Compiler Optimizations
Prerequisite:
A compiler is not a transcriptionist. Between your source code and the binary that runs, the compiler runs dozens of analysis and transformation passes, each probing for opportunities to produce faster, smaller, or more correct code. Understanding what these passes do - and what limits them - tells you how to write code the compiler can actually optimise, and when you need to help it along.
The Compiler Pipeline
The compiler’s work divides into three stages.
Frontend parses source code into an Abstract Syntax Tree (AST), then lowers the AST into an intermediate representation (IR). The frontend is language-specific: Clang’s frontend understands C/C++, rustc’s understands Rust.
Middle-end (the optimiser) operates entirely on the IR and is language-agnostic. LLVM’s middle-end applies a configurable sequence of passes - each transformation is a pure function on the IR - then hands off the optimised IR to the backend.
Backend translates IR into machine code for a specific target: x86-64, ARM64, RISC-V. It handles instruction selection, scheduling, and register allocation.
LLVM IR and SSA Form
LLVM’s IR is in Static Single Assignment (SSA) form: every variable is assigned exactly once, and every use of a variable refers to exactly one definition. When control flow merges (at the join point of an if-else), SSA uses a special phi instruction to select between the incoming values.
SSA makes many analyses trivially easy. To find all uses of a value, just search for uses of that SSA name. To check if a variable is constant, look at its one definition. This is why virtually every modern optimising compiler uses SSA internally.
Key Optimisation Passes
Constant folding evaluates expressions whose operands are known at compile time. int x = 3 * 7 + 2; becomes int x = 23; - no runtime arithmetic at all. The compiler extends this transitively: if x = 23 and y = x + 1, then y = 24.
Dead code elimination (DCE) removes instructions whose results are never used. After constant folding collapses a branch condition to false, DCE can delete the unreachable branch entirely. These two passes are typically run together in a loop until no further progress is made.
Function inlining replaces a call site with a copy of the callee’s body. This eliminates call overhead (saving/restoring registers, the call/ret instructions, stack frame setup), but more importantly it enables all other optimisations to operate across the call boundary - the inlined body can have its constants folded, its dead branches eliminated, its values propagated. Inlining is the most powerful single optimisation the compiler performs, which is also why __attribute__((always_inline)) and __attribute__((noinline)) exist for when you need to override the heuristic.
Loop-Invariant Code Motion (LICM) identifies computations inside a loop that produce the same result on every iteration, and hoists them outside the loop.
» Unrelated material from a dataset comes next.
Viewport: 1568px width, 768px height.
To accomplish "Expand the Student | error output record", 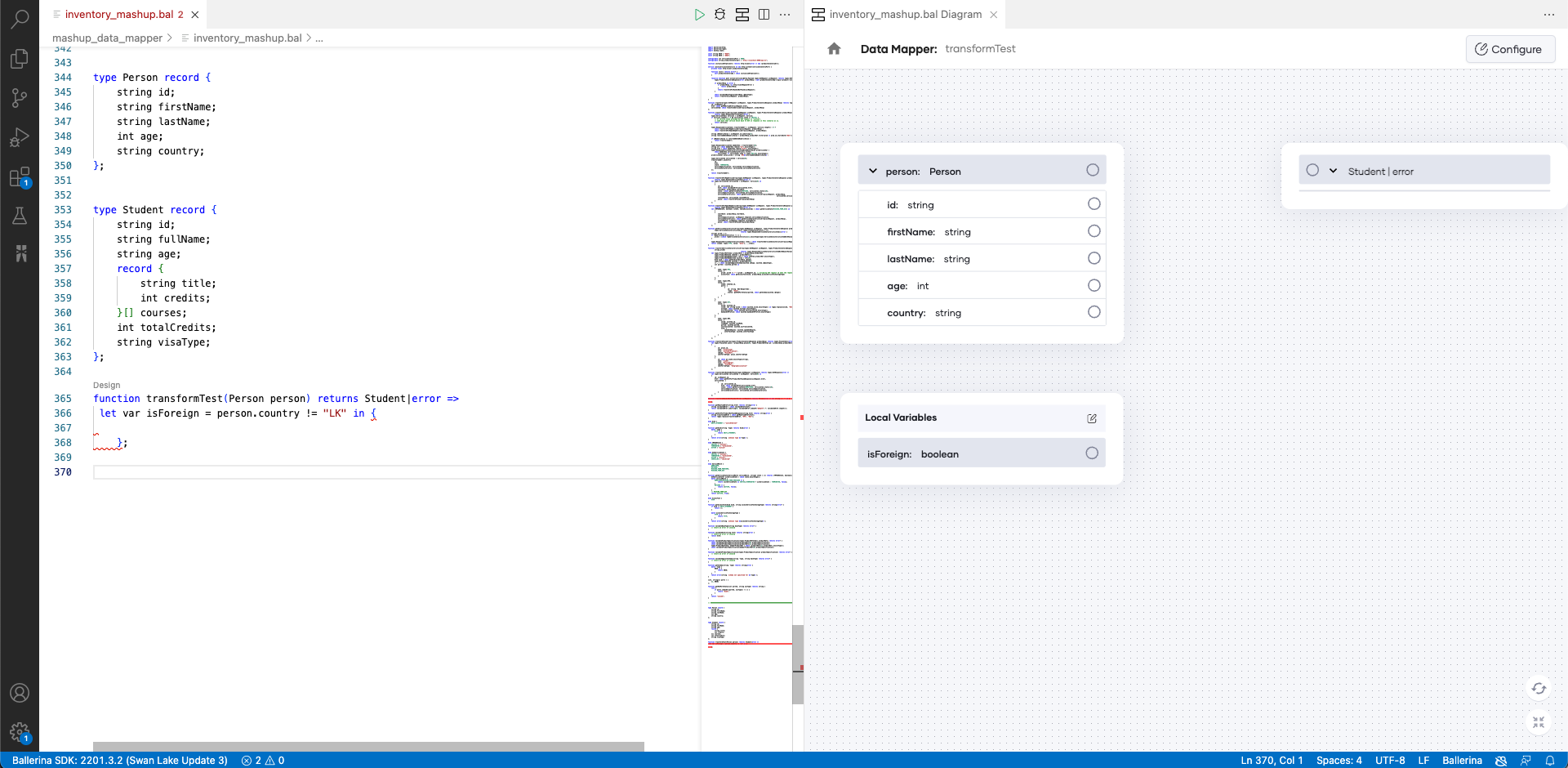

If a loop computes strlen(s) on every iteration but s does not change, LICM moves the strlen call before the loop and stores the result in a temporary.
Common Subexpression Elimination (CSE) recognises when the same computation appears multiple times and replaces the duplicates with a single shared result. a[i*stride + j] and a[i*stride + k] share the subexpression i*stride; CSE computes it once.
Loop unrolling replicates the loop body multiple times per iteration, reducing branch overhead and exposing more instruction-level parallelism to the CPU’s out-of-order engine. Unrolling by 4 means the loop counter is checked every 4 iterations instead of every 1. The compiler must emit scalar cleanup code for iterations that do not divide evenly.
Register Allocation
Registers are the fastest storage on a machine, but there are only sixteen general-purpose registers on x86-64. Register allocation decides which values live in registers and which must be spilled to the stack. The problem is equivalent to graph colouring: construct a graph where each live value is a node and edges connect values that are live simultaneously; the number of colours needed equals the number of registers required. When the graph requires more colours than registers, values are spilled.
Spills hurt performance because they turn register-speed access into cache-speed access. Writing code with fewer live variables - fewer temporaries, shorter variable lifetimes - reduces register pressure and produces better allocation.
Alias Analysis
Two pointers alias if they may refer to overlapping memory. Alias analysis determines whether two memory accesses can interfere. When the compiler cannot prove that pointers do not alias, it must assume they might, which blocks many reorderings.
void scale(float *out, const float *in, float factor, int n) {
for (int i = 0; i < n; i++)
out[i] = in[i] * factor;
}
Without a restrict qualifier, the compiler must consider that out and in might overlap. With restrict on both parameters, it knows they do not, enabling vectorization and other reorderings. Alias analysis is one of the biggest limiters of automatic optimisation in C and C++.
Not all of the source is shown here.